======== Source information ========

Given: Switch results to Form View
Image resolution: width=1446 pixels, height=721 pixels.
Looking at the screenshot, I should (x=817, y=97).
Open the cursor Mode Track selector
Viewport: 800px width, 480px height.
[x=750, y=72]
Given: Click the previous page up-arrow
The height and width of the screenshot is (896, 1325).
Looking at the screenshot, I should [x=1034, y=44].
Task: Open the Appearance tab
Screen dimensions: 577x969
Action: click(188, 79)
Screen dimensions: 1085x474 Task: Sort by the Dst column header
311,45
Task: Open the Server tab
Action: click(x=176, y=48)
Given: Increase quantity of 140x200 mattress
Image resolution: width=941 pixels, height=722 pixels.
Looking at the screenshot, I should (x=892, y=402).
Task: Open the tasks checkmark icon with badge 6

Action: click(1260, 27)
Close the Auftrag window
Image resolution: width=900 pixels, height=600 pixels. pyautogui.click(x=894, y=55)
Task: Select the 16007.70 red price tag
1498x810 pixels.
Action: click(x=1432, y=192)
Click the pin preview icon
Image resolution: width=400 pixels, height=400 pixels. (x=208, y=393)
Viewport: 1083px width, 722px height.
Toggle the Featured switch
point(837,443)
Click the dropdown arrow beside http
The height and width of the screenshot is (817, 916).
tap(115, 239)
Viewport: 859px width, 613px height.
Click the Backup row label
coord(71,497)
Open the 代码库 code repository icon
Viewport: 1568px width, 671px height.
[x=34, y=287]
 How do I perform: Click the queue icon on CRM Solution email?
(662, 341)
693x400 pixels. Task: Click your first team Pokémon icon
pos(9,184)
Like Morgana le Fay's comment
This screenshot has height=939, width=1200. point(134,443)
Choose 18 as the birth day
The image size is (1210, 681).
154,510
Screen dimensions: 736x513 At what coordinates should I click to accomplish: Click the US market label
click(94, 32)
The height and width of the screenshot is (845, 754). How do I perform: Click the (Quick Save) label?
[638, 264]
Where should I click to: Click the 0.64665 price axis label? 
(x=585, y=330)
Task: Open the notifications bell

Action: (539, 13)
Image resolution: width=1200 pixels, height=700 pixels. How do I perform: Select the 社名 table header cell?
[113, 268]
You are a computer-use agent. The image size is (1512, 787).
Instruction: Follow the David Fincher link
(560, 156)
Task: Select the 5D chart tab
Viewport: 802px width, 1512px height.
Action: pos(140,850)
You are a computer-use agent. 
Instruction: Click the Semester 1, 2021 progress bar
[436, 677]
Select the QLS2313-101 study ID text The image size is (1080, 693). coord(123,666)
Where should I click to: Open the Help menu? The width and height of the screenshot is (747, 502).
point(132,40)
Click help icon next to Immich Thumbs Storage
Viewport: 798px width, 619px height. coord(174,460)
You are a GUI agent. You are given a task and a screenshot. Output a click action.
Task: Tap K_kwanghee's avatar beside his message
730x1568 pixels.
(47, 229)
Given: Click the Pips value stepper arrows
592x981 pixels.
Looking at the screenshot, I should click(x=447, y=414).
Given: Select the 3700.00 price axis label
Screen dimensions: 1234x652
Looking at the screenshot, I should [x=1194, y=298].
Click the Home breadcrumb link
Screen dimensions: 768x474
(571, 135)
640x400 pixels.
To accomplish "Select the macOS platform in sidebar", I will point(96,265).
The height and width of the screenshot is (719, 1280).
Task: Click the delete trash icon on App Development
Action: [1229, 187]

========

**Exercise aim**
If a line of the material contains the word "beside", pick it out and copy it.

**Answer box**
Click the dropdown arrow beside http
Task: Tap K_kwanghee's avatar beside his message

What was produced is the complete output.